(Data extracted from a collection)
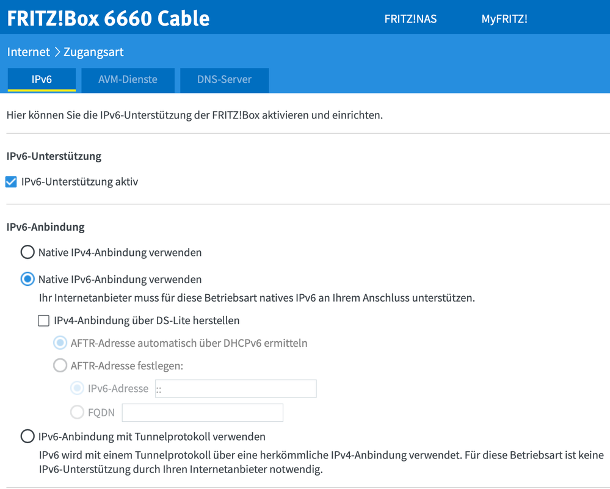Screen dimensions: 610x489
Task: Switch to the IPv6 tab
Action: coord(42,80)
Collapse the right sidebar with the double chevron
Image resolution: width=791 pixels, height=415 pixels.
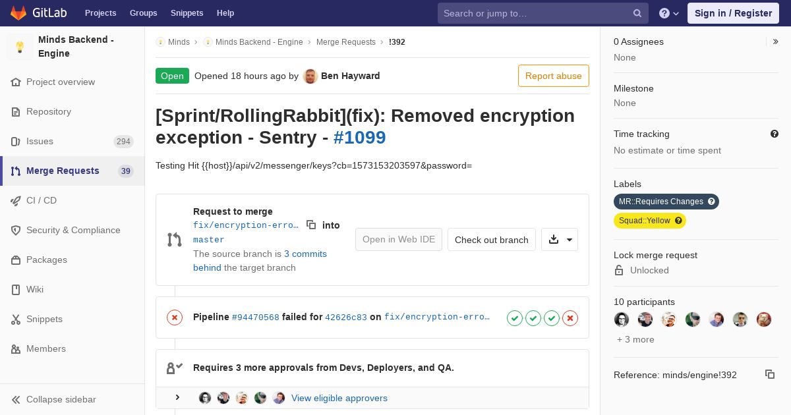(776, 42)
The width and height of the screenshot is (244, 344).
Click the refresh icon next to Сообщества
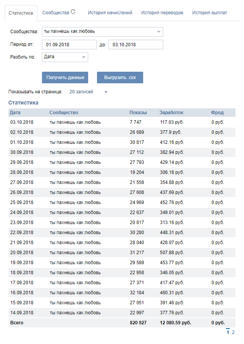[73, 12]
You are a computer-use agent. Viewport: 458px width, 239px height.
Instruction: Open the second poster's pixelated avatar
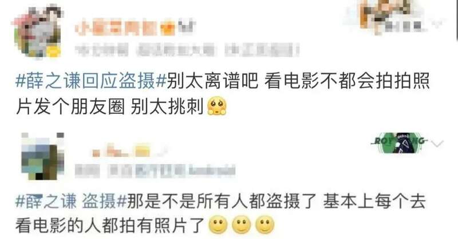pyautogui.click(x=42, y=156)
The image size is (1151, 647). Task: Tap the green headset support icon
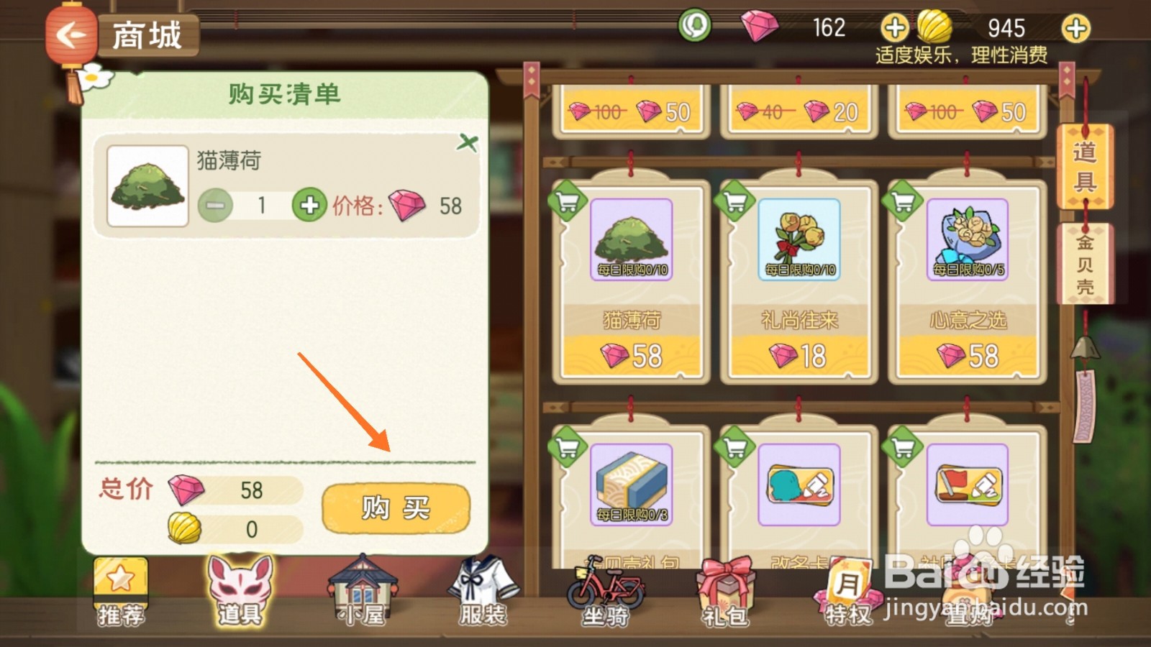point(694,26)
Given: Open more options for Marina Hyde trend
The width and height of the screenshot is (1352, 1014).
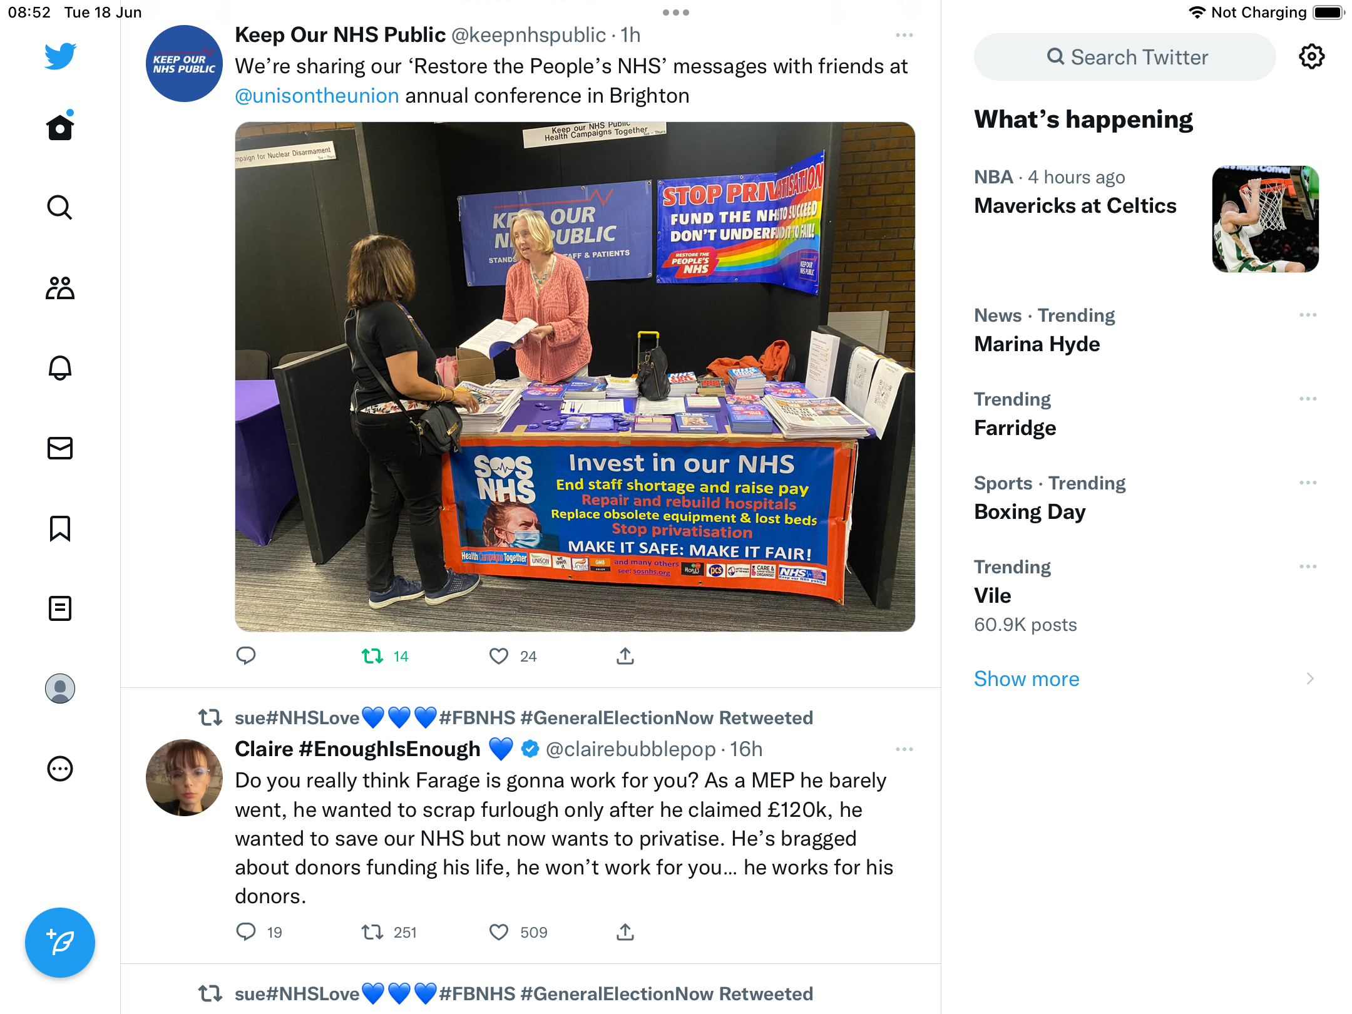Looking at the screenshot, I should 1308,315.
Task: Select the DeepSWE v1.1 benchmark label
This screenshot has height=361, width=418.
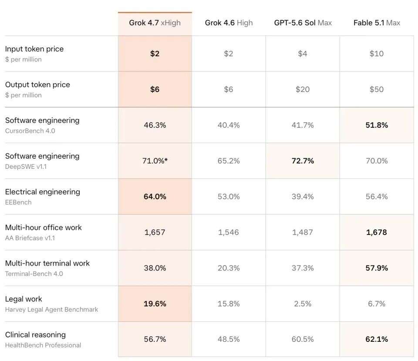Action: pyautogui.click(x=26, y=167)
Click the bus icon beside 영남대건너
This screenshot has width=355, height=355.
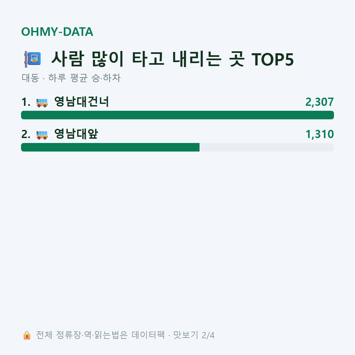point(42,103)
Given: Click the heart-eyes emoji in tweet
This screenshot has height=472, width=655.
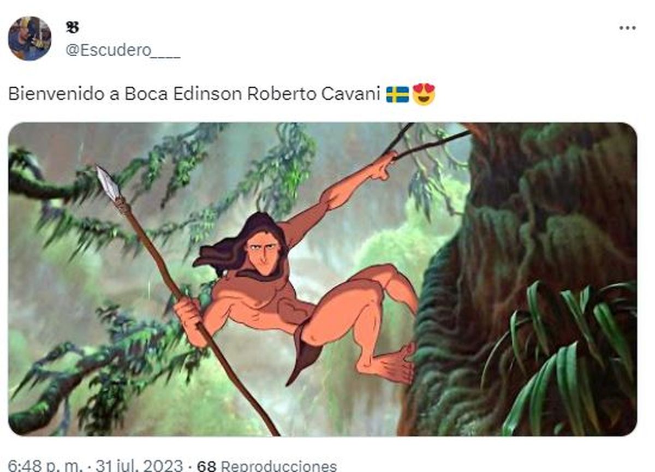Looking at the screenshot, I should pos(424,94).
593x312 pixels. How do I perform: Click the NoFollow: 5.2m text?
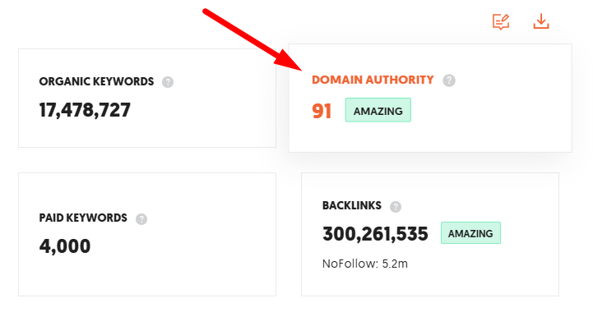(x=365, y=264)
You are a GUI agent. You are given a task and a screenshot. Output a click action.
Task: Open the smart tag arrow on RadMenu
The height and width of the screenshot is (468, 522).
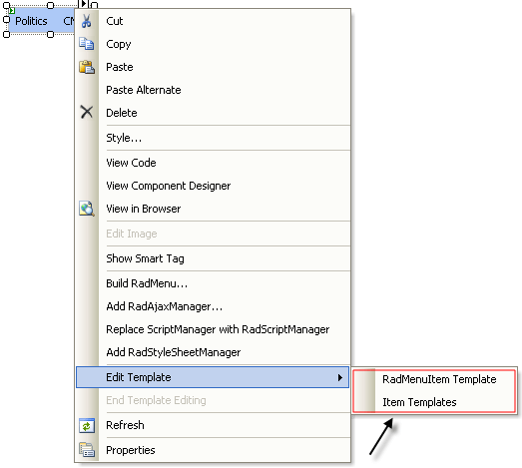coord(84,4)

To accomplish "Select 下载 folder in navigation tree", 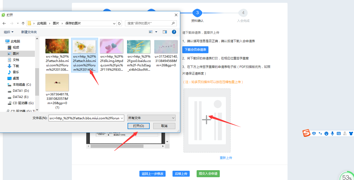I will click(16, 66).
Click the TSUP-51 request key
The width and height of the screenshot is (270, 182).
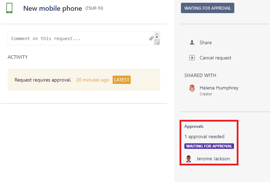click(x=94, y=8)

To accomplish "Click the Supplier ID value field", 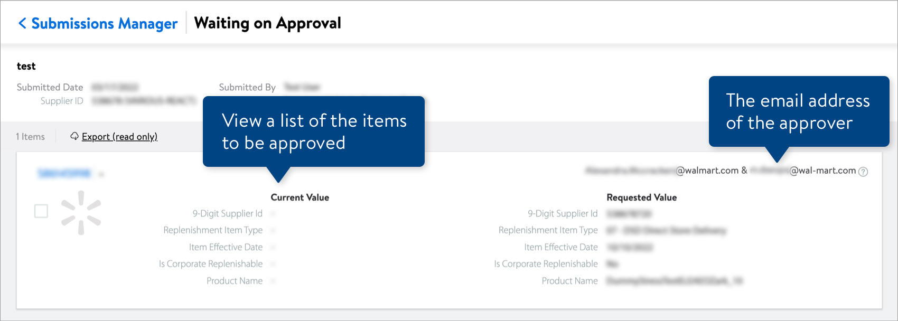I will [145, 100].
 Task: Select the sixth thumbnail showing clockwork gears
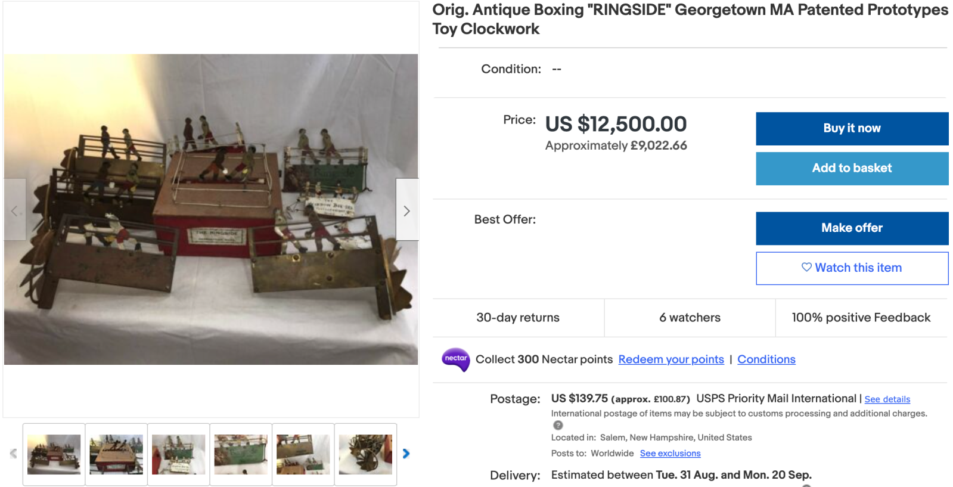click(365, 454)
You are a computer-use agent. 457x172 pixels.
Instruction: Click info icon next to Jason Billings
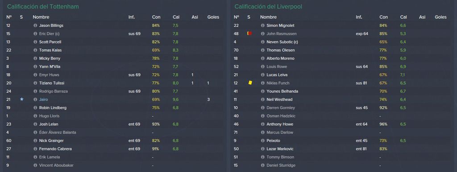[35, 25]
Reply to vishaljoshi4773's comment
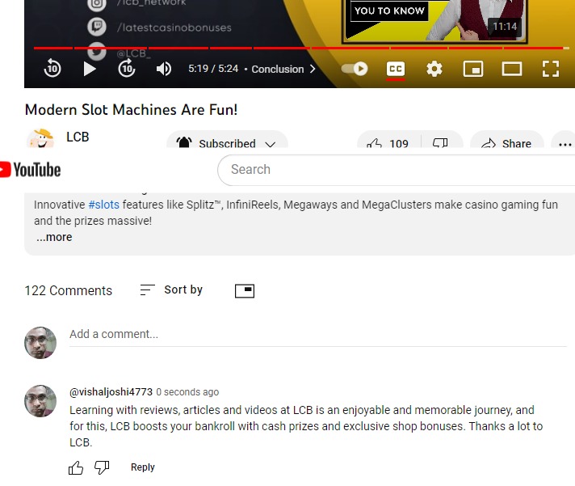 tap(143, 467)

▶ **ASSIGNED TASK**:
An exact copy is needed of the entries above, starting at the line that holds "You are a computer-use agent. Viewport: 458px" and stopping at the line that holds "Click the bus icon beside 영남대건너", both kept; pictures stay out.

▶ **OUTPUT BELOW**:
You are a computer-use agent. Viewport: 458px width, 239px height.
Instruction: Open the second poster's pixelated avatar
pyautogui.click(x=42, y=156)
The image size is (1151, 647). Task: Tap the green headset support icon
point(694,26)
Given: Open more options for Marina Hyde trend
The width and height of the screenshot is (1352, 1014).
Looking at the screenshot, I should 1308,315.
Task: Select the DeepSWE v1.1 benchmark label
This screenshot has height=361, width=418.
Action: pyautogui.click(x=26, y=167)
Click the bus icon beside 영남대건너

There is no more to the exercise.